ROLLING-STONE-Redakteur Arne Willander zum Ende der größten und lange Zeit bedeutendsten Musikzeitschrift Englands.

Nie mehr werden wir so uneins einig sein wie in der Meinung über den „New Musical Express“. Es wird nie mehr eine Musikzeitung geben wie diese, und endlich ist kein Begriff zu groß: die Institution, das Zentralorgan, der nationale Schatz, der Weltempfänger der Popmusik. Der „NME“ war das Blatt, das zählte. Der „Melody Maker“ war gut, der „NME“ besser.

Es war die wöchentliche Vergewisserung für Menschen, die neue Platten mehr kümmern als Sportberichte, Börsennotierungen, politische Kommentare, vermischte Nachrichten und das Feuilleton. Er war Meinung, und Aufregung, Debatte und Behauptung, Stil und Attitüde. Der „NME“ war das Blatt, das man zu hassen liebte: unbedingt subjektiv, polemisch, adorierend, ungerecht, übertreibend, borniert und volatil.

Zentralorgan der Jugendkultur

Der „NME“ ging 1952 aus einer Zeitung hervor, die „Accordion Times And Musical Express“ hieß, und erhob ­eine Liste mit dem Dutzend der meistverkauften Singles (die erste Nummer eins war „­Here In My Heart“ von Al Martino). Es war die Welt vor Rock’n’Roll und der Jugendkultur. Als der Rock’n’Roll in die Welt kam, gewann der „NME“ Elvis Presley und Cliff Richard und Duane Eddy und dann die Beatles und die Rolling Stones, Kinks und Who, ein Fanzine, das in einem jährlichen „Poll“ die Leser befragte und Beliebtheitspreise vergab.

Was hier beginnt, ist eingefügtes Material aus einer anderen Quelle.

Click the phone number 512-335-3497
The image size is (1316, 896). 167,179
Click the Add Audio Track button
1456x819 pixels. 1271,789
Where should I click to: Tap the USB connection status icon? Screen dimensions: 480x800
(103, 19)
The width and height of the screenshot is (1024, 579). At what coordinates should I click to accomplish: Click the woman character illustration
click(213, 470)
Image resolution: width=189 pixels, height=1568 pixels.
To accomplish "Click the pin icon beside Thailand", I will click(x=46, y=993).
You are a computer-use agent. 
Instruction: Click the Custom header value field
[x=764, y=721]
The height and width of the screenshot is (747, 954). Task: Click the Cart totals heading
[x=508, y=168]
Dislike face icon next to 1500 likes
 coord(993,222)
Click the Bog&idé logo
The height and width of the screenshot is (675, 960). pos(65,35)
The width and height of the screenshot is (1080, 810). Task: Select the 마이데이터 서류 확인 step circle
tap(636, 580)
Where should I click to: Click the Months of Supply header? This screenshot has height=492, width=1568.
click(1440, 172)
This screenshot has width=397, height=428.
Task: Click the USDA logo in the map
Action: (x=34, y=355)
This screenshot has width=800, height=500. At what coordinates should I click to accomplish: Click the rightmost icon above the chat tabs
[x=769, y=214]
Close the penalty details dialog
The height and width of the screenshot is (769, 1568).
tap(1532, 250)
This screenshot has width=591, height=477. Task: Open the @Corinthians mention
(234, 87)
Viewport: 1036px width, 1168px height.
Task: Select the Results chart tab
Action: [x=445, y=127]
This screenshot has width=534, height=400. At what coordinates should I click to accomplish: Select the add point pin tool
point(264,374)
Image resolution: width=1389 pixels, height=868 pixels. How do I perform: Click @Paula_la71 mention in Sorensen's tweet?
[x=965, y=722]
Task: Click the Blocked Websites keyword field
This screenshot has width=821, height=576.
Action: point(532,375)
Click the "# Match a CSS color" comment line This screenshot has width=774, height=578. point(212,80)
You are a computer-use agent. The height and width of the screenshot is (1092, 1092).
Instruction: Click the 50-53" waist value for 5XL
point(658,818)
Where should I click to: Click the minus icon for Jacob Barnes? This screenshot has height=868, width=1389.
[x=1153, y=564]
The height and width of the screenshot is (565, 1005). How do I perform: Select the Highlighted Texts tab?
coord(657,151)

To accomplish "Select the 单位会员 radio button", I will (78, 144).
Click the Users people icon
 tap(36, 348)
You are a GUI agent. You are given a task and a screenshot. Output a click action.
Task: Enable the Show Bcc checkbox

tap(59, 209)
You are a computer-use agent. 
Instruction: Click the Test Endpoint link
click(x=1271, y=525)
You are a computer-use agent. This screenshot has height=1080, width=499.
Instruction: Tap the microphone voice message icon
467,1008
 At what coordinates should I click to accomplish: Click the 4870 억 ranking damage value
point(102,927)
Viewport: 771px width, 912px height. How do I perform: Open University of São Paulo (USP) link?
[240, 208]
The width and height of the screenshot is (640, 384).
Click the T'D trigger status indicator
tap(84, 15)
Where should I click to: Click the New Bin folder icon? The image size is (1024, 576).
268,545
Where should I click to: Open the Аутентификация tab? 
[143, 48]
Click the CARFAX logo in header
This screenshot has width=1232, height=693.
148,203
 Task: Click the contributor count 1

Inzwischen ein Fall für den Papierkorb: „NME“
Inzwischen ein Fall für den Papierkorb: „NME“

1963 wurden 300.000 Exemplare verkauft – und noch einmal im Jahr 1973 nach einer kurzen Krise und Remedur, die dem neuen Musikjournalismus die Türen öffnete: Charles Shaar Murray und Nick Kent, später Julie Burchill, Everett True und Tony Parsons schrieben mit dem Furor, dem Eifer und dem Wahnsinn und Witz, die zu Beginn der 70er-Jahre die putzige Idolatrie von Interview, Hofberichterstattung und gelehrter Rezension verwandelten. Die lobenden, bangenden und enttäuschten Liebhaber waren jetzt auch fordernde, provozierende und feurige Exegeten und Apostel.

Man sprach über den „NME“

Punk war der große Moment des „NME“, und die Kassetten-­Compilations „C81“ und „C86“ und die Britpop-Euphorie in den 90er-Jahren waren zwei weitere Triumphe des teilnehmenden Musikjournalismus. Der „Hype“, den das Blatt entfachte, wurde immerzu beklagt – aber man sprach über die „Hot List“, über die Titelblätter, über die Reviews.

Immer weniger. Die Web­site des „NME“ blieb maßgeblich und wurde gelesen, während die Zeitung (seit 1998 mit Hochglanz-­Umschlag) im Auflagenschwund verdämmerte und seit 2015 als Gratispostille erschien. Inzwischen wurde die letzte gedruckte Ausgabe ver­teilt.